Activity in the UK services sector accelerated in April, calming concerns that the overall economic recovery is slowing.
The Markit/CIPS survey of purchasing managers ticked up from 58.9 to 59.5, its highest level since August 2014 and well above the 50 mark which separates expansion from contraction.
The survey gives some reassurance on the general state of the economy after official GDP data for the first quarter showed the pace of growth halving from 0.6 to 0.3 per cent and weakness in the dominant service sector.
Chris Williamson, chief economist of survey data compiler Markit, said it looked like the economy had rebounded from the start of the year and was now showing "robust growth momentum".
However, with construction and manufacturing PMIs weaker in April, he added there were "warning lights flashing about the sustainability of growth".
"Rather than rebalancing towards manufacturing, economic growth has become increasingly reliant on the service sector, and the consumer is having to drive growth as investment spending remains disappointingly weak amid heightened political uncertainty," Mr Williamson said.
Ross Walker, senior UK economist at RBS, said the survey had a "surprising spring in its step", with the reading comfortably ahead of consensus city expectations.
While the figures would "help assuage concerns about a more acute slowdown", he cautioned that other data were "more ambiguous" and that the PMIs had overestimated the strength of official data over the past year.
There were also conflicting signs in the detail of the survey about the outlook for inflation.

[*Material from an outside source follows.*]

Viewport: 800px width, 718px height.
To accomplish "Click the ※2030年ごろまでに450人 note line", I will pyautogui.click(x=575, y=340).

While the prices charged by service providers fell for the first time since October, and at the fastest rate in over three years, input prices moved upwards with firms reporting rising wage pressures.
Sam Hill, senior UK economist at RBC Capital Markets, said the "crunch time" for the economy would come after the election. He added: "Given the fall in the jobless rate, wage growth should be sufficiently underpinned to lead to some upward pressure on output prices."
After five years of falling real wages, low inflation has meant that take-home pay has started to rise over the past few months. But despite signs from private sector surveys that a tighter supply of labour is giving employees more bargaining power, official data remain weak.
The latest statistics show average pay is just 1.7 per cent higher than a year ago, but before the financial crisis it typically rose around 4 per cent a year.
The Bank of England will deliver its regular quarterly update on growth, inflation and interest rates next week. Markets are betting an initial rate rise will not come until mid-2016.
Earlier on Wednesday, the National Institute for Economic and Social Research lowered its forecast for growth this year to 2.5 per cent, down from the 2.9 per cent it forecast in February.
It said that while the first quarter was "considerably weaker than expected" this was likely to be a "temporary deceleration", with growth driven largely by consumer spending and the sharp fall in oil prices rebounding through the remainder of the year.
The think-tank added that productivity growth remained the "largest single uncertainty" facing the UK, and while faster growth would ease fiscal pressures and boost living standards, even slower growth would "make matters considerably worse".